Linking dispersal connectivity to population structure and management boundaries for saithe in the northeast Atlantic

Mari S. Myksvoll*, Jennifer Devine, María Quintela, Audrey J. Geffen, Richard D. M. Nash, Anne Sandvik, François Besnier, Atal Saha, Geir Dahle, Eeva Jansson, Kjell Nedreaas, Torild Johansen

*Corresponding author:

ABSTRACT: Population connectivity is an increasingly important focal area for the understanding of how marine fish populations respond to anthropogenic pressures like climate change and fisheries. Our model species, the saithe Pollachius virens (Linnaeus, 1758), was chosen because genetic analyses have documented a mismatch between the assessed stocks and the biological populations.

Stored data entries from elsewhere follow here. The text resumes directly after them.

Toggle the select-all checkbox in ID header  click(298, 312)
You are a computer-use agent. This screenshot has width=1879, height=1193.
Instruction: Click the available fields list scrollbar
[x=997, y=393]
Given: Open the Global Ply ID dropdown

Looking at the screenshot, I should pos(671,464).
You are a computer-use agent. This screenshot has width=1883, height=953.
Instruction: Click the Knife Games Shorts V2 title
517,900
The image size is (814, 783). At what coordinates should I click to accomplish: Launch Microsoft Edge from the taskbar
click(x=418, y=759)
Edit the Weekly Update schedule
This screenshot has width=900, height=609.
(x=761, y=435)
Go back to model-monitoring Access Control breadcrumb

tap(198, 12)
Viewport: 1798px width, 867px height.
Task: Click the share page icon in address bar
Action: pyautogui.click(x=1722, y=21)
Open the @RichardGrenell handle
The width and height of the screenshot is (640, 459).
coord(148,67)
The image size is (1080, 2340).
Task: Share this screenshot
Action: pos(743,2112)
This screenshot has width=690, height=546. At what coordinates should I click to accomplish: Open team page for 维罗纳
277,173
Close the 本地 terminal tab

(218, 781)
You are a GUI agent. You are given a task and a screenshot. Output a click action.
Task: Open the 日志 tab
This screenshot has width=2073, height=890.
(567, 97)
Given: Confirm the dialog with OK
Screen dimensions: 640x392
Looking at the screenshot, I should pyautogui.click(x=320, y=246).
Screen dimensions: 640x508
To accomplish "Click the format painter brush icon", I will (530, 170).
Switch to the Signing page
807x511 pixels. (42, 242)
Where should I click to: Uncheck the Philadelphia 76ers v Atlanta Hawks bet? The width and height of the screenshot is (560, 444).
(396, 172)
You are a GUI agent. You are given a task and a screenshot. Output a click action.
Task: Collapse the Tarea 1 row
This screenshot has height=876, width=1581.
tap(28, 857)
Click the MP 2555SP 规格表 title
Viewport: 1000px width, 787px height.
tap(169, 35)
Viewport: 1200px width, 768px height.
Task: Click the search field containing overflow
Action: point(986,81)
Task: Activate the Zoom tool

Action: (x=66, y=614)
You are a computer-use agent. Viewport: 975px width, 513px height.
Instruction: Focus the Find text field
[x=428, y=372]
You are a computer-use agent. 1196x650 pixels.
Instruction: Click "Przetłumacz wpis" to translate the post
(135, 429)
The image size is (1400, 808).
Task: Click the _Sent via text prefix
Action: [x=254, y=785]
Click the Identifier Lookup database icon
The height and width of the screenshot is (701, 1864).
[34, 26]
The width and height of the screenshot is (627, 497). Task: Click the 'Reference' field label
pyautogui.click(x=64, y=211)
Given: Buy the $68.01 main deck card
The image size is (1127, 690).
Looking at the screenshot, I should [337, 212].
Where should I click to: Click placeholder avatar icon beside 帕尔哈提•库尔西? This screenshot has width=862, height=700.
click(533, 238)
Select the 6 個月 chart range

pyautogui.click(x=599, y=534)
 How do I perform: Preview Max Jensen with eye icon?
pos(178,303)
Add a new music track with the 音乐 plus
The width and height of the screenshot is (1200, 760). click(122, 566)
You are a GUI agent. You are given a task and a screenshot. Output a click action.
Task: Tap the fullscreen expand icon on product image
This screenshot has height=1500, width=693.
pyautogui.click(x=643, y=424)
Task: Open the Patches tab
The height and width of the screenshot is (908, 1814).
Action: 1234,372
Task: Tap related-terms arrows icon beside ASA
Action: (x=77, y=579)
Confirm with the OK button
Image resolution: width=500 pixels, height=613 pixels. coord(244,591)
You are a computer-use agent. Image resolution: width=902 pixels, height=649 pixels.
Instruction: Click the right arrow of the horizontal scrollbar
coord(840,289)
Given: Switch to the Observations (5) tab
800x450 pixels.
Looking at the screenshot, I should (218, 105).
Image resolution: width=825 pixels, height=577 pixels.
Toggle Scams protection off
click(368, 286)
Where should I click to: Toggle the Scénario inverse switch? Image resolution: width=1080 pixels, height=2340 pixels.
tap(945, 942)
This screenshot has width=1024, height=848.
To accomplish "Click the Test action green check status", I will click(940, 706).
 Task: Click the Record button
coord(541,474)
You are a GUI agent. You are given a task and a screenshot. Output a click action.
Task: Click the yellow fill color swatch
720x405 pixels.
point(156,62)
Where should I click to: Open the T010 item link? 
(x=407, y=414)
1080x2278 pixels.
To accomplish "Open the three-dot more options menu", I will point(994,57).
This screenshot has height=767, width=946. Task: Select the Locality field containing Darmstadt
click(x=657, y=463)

We combined laboratory experiments of saithe egg buoyancy and temperature-modulated development time, genetic field data, and high-resolution oceanographic models to disentangle the mechanisms causing isolation and mixing between the management units and the biological populations. Saithe egg buoyancy and development data were included in an individual-based model to simulate transport from all known spawning grounds in the northeast Atlantic. The results show that the interannual variability in transport of early life stages is strongly influenced by wider climate systems (e.g. the North Atlantic Oscillation). One sample (Rockall) showed genetic differences from the other samples, and this finding was supported by the model showing low mixing with other populations and strong local retention. Strong retention of early life stages around Iceland could indicate an isolated population; however, this possible isolation is counteracted by active migration of adults westward from the Norwegian coast, and no genetic differentiation from other populations was found. Overall, the dispersal modeling supports the genetic analysis, showing a large and well connected Central Northeast Atlantic population distributed across several management units. This mismatch between population structure and management units can potentially increase the risk for overexploitation of saithe.